COMENTARIO
Este versículo contiene el segundo mandamiento del Decálogo en el catecismo cristiano (el tercero en el Decálogo hebreo).
En el marco cultural y religioso del pueblo hebreo, y también de otros pueblos vecinos, el nombre era símbolo y expresión de la misma persona.
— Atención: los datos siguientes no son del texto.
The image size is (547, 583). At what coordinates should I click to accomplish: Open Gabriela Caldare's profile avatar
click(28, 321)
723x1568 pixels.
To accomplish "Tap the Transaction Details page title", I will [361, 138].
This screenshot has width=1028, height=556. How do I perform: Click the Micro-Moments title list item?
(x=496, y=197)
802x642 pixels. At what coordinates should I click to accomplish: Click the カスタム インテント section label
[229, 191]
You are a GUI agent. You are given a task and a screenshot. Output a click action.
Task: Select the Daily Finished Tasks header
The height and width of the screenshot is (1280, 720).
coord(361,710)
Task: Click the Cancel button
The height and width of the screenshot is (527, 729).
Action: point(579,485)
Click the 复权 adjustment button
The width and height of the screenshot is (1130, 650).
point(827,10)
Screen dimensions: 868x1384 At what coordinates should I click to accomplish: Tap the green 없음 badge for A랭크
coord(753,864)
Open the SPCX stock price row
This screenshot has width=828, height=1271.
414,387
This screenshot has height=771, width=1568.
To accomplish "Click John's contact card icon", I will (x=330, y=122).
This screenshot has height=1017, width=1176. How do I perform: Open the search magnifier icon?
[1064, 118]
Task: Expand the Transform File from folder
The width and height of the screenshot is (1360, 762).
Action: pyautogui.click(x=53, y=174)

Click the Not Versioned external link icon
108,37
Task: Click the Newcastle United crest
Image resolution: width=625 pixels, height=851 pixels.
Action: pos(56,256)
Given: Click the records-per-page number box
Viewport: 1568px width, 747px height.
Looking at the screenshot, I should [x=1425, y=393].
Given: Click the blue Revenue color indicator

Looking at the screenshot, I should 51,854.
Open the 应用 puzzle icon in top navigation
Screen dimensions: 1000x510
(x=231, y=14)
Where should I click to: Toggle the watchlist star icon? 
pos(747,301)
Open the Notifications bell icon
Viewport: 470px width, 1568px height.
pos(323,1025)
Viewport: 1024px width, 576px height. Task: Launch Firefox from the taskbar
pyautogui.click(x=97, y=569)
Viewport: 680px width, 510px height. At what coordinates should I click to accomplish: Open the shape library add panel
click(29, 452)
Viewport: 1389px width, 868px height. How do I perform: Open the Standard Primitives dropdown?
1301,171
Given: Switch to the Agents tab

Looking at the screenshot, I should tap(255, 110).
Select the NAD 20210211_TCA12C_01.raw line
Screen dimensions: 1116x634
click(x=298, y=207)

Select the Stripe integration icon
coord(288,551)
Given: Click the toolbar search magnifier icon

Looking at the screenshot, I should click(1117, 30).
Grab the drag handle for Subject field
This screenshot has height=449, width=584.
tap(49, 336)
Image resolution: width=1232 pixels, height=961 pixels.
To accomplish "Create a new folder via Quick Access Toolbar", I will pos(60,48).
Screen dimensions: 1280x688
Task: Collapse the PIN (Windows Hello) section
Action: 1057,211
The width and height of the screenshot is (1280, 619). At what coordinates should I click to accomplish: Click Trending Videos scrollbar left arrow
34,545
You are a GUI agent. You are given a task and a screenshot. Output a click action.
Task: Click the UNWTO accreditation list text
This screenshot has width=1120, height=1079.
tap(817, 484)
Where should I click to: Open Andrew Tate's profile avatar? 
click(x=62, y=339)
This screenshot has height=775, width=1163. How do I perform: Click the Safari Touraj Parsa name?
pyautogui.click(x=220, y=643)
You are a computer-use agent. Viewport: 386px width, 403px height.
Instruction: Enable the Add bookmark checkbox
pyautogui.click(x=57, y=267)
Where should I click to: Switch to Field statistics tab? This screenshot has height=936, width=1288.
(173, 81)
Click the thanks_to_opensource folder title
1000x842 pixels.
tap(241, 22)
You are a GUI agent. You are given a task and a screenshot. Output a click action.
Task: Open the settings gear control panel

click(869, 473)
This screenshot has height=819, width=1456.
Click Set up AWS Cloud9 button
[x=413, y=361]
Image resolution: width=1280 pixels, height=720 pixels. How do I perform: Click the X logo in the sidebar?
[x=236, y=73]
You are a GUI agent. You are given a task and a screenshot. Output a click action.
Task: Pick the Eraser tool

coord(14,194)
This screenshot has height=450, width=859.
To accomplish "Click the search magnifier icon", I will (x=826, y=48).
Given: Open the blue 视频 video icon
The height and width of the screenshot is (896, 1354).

La prohibición de utilizar en vano —en falso— el nombre de Dios habla de la necesidad de utilizarlo siempre con el debido respeto —el caso extremo de transgresión de este aspecto sería la blasfemia— y de no ponerlo nunca como testigo de algo falso. No se prohíbe el juramento (cfr 6,13), que en la Sagrada Escritura es alabado cuando se hace con las debidas condiciones (cfr Jr 4,2). Sin embargo, en tiempos de Jesús, la práctica del juramento había caído en un abuso hasta ridículo por su frecuencia y por la casuística suscitada. En el Sermón de la Montaña el Señor restablece los principios morales de la hombría de bien, de la sinceridad en el decir y de la fidelidad a la palabra dada (cfr Mt 5,33-37). La Iglesia enseña que el juramento es lícito e incluso honra a Dios cuando se hace por estricta necesidad, con verdad y con justicia (cfr notas a Mt 5,33-37; St 5,12).